# Sentiment Analysis of Emotions

## Introduction

The aim of this project is to classify emotions from text data using four machine learning models: Naive Bayes, Logistic Regression, Random Forest, and Support Vector Machine (SVM). Sentiment analysis, in the context of emotion classification, involves categorizing text based on the emotional tone it conveys. This has wide applications in customer service, social media monitoring, and emotional intelligence systems.

#### Models Overview

* Naive Bayes: A probabilistic classifier based on Bayes' Theorem, Naive Bayes assumes that the features (words) in the data are independent given the class (emotion). It is efficient and performs well with high-dimensional data like text, making it an excellent choice for text classification tasks, especially when the data is noisy.

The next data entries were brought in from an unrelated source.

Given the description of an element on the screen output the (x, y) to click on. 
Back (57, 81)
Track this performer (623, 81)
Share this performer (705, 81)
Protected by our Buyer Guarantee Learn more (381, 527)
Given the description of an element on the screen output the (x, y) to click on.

* Logistic Regression: This is a linear model for binary and multi-class classification problems. Logistic regression models the probability that a given input belongs to a particular class. It is a well-known and simple algorithm often used in text classification problems, particularly when the relationships between features and the target variable are assumed to be linear.

* Random Forest: An ensemble learning method that constructs multiple decision trees and merges them to get a more accurate and stable prediction. It works well for complex datasets and is less prone to overfitting compared to a single decision tree. Random Forest is known for handling a large number of features, making it suitable for text data with many dimensions.

* Support Vector Machine (SVM): A powerful classifier that works by finding the optimal hyperplane that separates the classes in high-dimensional space. SVM can efficiently handle both linear and non-linear data through kernel tricks, making it ideal for text data where class separation is complex.

#### Evaluation Metrics
In this project, we evaluate and compare the performance of the models using the following metrics:
* Accuracy: The percentage of correctly classified instances out of all instances.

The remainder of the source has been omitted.